DATASET ENTRIES below:

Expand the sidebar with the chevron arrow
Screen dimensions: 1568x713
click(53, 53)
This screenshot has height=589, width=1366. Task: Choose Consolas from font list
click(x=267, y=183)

End of DATASET ENTRIES.

• _WORK ITEM_: Output, exactly and with no other text, the line that contains "This screenshot has" and all lines from there to the end of the records.

• _YOUR RESPONSE_:
This screenshot has height=589, width=1366. Task: Choose Consolas from font list
click(x=267, y=183)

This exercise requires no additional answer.